2. **Standard Deviation**:
- CCS exhibits higher variability (e.g., inventors_disj: ±10), while TTPD often has lower variability (e.g., cities_disj: ±0).
3. **Outliers**:
- inventors_disj (CCS: 60 ± 10) and animal_class_disj (MM: 52 ± 0) represent the lowest accuracies.

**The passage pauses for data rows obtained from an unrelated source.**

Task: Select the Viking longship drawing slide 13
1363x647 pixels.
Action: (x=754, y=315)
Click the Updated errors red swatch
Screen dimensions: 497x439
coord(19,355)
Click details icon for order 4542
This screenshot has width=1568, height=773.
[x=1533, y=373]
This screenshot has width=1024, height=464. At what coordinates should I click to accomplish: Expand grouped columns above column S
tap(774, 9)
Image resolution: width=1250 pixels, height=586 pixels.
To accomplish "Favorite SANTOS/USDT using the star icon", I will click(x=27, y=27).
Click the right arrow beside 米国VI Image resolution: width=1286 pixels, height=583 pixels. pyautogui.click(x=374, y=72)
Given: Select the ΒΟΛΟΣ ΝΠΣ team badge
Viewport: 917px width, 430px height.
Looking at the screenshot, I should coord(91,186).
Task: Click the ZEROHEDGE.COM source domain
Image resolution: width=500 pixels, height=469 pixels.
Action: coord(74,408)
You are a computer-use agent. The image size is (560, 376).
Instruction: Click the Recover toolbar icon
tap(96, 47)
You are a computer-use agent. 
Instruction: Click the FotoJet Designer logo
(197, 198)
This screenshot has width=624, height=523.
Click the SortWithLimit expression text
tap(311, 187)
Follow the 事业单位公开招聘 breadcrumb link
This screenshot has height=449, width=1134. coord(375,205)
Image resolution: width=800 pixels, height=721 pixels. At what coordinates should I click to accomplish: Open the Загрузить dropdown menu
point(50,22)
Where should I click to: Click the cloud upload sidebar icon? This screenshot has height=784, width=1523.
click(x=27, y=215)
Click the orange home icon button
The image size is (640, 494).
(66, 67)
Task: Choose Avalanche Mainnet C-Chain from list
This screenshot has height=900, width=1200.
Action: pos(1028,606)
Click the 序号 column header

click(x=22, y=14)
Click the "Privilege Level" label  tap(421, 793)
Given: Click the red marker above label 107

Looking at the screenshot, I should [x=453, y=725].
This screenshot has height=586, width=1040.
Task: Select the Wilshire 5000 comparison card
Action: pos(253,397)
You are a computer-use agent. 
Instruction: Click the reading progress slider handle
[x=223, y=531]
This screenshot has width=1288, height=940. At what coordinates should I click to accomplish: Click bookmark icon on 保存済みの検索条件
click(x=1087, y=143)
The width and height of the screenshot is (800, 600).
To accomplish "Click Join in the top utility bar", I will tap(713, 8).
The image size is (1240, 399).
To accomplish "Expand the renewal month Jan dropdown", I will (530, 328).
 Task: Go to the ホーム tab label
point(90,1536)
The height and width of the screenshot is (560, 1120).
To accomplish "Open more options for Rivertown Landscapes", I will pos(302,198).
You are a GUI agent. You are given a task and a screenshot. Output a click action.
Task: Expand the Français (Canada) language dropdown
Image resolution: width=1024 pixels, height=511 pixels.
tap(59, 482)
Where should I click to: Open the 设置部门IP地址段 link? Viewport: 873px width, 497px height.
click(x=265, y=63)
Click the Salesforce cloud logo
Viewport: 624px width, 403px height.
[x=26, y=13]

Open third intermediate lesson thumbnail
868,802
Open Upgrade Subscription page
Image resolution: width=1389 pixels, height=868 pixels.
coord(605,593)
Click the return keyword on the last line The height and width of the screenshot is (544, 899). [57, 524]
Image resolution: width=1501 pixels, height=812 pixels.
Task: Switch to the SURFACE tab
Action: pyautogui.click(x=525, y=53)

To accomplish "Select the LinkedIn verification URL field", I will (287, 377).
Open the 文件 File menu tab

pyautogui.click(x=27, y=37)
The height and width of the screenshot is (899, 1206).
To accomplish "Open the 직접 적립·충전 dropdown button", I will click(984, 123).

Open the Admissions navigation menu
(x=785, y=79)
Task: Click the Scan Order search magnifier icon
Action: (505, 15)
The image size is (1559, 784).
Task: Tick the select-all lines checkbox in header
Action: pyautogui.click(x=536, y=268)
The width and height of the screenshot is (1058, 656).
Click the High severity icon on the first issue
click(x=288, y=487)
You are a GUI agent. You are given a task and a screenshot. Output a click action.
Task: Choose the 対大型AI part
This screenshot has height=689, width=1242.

- animal_class_conj (TTPD: 87 ± 2) and cities_conj (TTPD: 85 ± 2) are the highest-performing tasks.
### Interpretation
The data suggests that **TTPD and LR models excel in conjunction-based tasks** (e.g., cities_conj, animal_class_conj), achieving near-optimal accuracies (80-87%). Disjunction tasks (e.g., cities_disj, sp_en_trans_disj) are more challenging, with accuracies dropping to 50-70%. The **CCS model shows the greatest inconsistency**, particularly in inventors_disj (±10), while TTPD demonstrates the most stable performance (e.g., cities_disj: ±0). The **MM model performs comparably to TTPD/LR in conjunction tasks** but lags in disjunction tasks. This pattern implies that conjunction tasks may rely on simpler linguistic features, while disjunction tasks require more complex reasoning, which current models struggle to handle reliably.